Tommy Fleetwood was quick to agree, and made it clear that the impact of meeting fellow Great British athletes has been something which has really highlighted to him why the Olympic Games are so special.
"I think one of the things that is apparent when you're at the games is every athlete of every sport is on their own journey," he said.
"Some guys are unbelievably excited and happy to have even just made it to an Olympic games, to be an Olympian. There are others that are expected to win gold. There's others that know that if they do well they can win a medal. So I think everybody's got their own agenda.

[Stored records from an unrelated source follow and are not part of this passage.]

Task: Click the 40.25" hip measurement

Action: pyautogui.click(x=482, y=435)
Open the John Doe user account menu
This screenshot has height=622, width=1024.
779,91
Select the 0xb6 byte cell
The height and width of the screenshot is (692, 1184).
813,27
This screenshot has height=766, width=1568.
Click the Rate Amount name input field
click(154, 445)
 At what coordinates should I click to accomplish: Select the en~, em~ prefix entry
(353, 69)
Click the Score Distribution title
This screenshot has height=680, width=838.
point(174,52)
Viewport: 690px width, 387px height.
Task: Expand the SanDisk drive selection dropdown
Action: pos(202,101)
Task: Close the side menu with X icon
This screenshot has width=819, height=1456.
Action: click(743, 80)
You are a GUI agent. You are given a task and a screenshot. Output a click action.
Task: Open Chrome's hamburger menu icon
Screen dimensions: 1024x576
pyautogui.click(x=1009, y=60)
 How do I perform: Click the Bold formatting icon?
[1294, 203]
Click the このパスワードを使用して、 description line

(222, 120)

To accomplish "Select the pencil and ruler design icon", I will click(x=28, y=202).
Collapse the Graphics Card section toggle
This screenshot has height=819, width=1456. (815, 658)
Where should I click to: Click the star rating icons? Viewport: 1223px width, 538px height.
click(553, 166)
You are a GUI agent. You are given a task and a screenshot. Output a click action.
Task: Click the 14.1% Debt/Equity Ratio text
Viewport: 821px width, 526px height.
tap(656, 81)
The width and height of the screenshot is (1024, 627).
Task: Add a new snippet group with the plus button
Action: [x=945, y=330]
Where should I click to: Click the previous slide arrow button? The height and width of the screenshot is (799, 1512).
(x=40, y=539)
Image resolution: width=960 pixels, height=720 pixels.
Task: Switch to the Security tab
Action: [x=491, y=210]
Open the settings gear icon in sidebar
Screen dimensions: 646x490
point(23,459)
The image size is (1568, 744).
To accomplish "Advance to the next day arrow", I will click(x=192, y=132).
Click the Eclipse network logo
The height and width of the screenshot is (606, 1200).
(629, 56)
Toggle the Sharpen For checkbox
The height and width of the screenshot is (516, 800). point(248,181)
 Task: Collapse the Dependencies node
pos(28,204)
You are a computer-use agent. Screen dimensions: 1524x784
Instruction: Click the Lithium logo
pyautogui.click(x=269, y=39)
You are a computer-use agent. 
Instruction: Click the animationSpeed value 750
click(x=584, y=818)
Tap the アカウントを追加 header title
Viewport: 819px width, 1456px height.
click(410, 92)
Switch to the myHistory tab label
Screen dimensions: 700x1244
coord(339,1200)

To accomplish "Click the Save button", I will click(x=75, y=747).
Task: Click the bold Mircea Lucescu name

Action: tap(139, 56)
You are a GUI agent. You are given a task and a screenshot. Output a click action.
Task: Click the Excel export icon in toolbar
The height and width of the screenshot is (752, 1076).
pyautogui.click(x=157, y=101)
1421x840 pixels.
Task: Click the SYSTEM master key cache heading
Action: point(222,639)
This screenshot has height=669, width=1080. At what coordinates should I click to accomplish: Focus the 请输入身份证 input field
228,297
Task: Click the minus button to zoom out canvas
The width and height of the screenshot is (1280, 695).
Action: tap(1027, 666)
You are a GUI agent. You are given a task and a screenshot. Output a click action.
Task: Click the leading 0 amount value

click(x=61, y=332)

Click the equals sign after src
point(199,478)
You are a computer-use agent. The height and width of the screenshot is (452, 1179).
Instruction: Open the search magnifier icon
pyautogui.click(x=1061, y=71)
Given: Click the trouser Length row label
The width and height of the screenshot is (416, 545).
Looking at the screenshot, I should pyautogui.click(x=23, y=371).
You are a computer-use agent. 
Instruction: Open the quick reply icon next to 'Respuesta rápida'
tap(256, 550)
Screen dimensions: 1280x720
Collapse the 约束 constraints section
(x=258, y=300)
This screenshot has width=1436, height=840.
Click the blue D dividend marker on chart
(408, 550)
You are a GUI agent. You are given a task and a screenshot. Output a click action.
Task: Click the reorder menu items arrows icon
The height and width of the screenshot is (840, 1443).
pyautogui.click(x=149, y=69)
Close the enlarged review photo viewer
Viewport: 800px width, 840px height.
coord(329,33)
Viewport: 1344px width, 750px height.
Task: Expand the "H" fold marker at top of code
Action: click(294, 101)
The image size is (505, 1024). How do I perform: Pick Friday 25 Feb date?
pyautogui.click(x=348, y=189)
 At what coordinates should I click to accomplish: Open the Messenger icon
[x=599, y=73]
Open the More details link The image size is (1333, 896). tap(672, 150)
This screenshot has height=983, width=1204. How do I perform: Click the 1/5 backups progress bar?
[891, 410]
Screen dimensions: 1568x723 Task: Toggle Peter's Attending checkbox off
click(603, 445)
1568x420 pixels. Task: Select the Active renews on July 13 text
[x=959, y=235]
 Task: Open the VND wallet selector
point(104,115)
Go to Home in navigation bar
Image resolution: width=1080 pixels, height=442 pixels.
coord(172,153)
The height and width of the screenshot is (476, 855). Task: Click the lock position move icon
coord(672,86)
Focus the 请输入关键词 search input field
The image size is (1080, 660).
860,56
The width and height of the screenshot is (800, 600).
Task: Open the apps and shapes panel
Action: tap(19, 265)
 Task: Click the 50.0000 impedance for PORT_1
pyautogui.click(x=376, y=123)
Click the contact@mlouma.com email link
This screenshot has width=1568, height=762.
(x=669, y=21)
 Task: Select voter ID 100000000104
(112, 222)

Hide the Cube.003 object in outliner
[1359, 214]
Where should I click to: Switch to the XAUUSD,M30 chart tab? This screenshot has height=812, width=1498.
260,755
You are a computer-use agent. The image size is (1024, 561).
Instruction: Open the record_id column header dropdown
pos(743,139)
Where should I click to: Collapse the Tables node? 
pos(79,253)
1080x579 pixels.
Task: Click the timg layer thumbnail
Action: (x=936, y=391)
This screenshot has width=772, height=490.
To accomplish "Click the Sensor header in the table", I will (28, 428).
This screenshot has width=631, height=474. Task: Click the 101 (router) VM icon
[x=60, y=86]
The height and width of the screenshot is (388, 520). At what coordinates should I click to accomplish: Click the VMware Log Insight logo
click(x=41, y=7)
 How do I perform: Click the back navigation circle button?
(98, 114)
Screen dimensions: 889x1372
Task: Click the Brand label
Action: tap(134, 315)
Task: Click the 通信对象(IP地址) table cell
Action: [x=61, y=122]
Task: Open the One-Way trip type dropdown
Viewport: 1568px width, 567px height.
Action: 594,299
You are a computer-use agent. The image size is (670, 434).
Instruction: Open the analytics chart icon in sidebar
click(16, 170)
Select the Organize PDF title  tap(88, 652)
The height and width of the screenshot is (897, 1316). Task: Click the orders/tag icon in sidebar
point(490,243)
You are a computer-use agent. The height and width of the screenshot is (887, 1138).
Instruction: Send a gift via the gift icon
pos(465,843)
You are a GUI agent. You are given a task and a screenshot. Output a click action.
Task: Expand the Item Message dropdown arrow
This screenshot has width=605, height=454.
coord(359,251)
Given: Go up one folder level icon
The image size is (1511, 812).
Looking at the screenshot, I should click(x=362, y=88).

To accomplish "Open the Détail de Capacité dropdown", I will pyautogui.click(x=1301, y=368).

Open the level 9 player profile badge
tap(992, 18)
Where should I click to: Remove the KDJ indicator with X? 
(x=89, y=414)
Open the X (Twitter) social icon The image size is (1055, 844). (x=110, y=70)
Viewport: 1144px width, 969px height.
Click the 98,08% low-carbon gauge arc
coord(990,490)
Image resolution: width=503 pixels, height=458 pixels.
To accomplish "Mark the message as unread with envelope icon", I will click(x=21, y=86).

And that is one of the amazing parts with so many things going on about the Olympics is that as big as it all is you're part an of a nation and part of a team but everyone is also on their own quest to get here and the journey is not over until your Olympics is over and we'll see what we can do.
"And we're having a great time. There's various -- you can talk about so many things that go on on a daily basis at the Olympics that either inspires you as a sportsman, either make you happy, either make you proud. There's just so many things going on. I love the attitude of everybody here. I love sport. I love how many things are going on. We were looking up yesterday to meet Matty Lee, who had won a gold, and Lauren in the Taekwondo. She had won a silver and you're watching those guys and you're talking about it to them and just how they are about it, their emotion, how they feel.
"For all the, whatever's happened in the world over the last 18 months, for all the debate on whether the Olympics should be on or not, if you're inside that village, without a doubt there is nothing that means more to these people than competing this week and I think it's very special."
And for Tommy to be there, it's clear that it means a lot.
“It means a lot. I was like so, so happy when I made it to the Olympics.
"I think from the moment I put a shirt on in my garage at home to getting on the flight to arriving here to being around the village, I think all of it is a, for one, it's a very special experience, but I think being surrounded by all the athletes that put so much into this on a daily basis throughout their lives, I think it's inspirational.
"You're both a competitor and like one of the biggest GB fans because, you know, you're in and amongst it and you're with everyone. And so far I've loved every minute. It's great to spend it with friends as well, and it's really, really cool. Obviously, you get to the golf course and it's, you do everything that you normally do. But just what goes around this event, it being the Olympic games, it's something that we have never done before and it's amazing."